Ce qu’il reste de la folie, c’est l’absence dans les villes, ici, à Ndjaména, à Dakar ou ailleurs, des fous, qui, du fond de leur prison délirent la réalité de cette Afrique. Comment les soigner ? Avec ce que Collomb a mis à l’honneur, les rab ? Ou bien avec les spécialistes du mal, mais aussi les molécules chimiques du médecin ? Il n’y a pas de réponse simple, et comme le dit si bien Khady, tout cela, « c’est la faute à l’histoire ».

  1. Voir mon mon article sur cette action qui a commencé en 2013 (Mestre 2013).

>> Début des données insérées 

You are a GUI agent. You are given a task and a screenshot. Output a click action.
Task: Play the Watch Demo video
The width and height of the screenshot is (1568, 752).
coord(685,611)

  2. Henri Collomb, psychiatre français présent à l’hôpital de Fann dans les années 60, et qui a attiré l’attention du cinéaste, au moment dit-il où le Sénégal prépare son indépendance et où se déroule en Europe des expériences psychiatriques institutionnelles telle que celle de Laborde.
  3. Molécule très peu chère normalement prescrite pour son effet antalgique et qui est utilisé comme drogue pour son effet anesthésiant. Son commerce et sa consommation par les jeunes semblent à NDjaména grandissants avec ses corolaires de dépendance, de déchéance et de délinquance.
  4. Noms donnés aux esprits des ancêtres dont la présence exige des pratiques rituelles collectives. Voir Zempleni (1966).
  5. Esprits, dont la terrible Mamiwata du fleuve, chassés par les exorcistes chrétiens ou musulmans.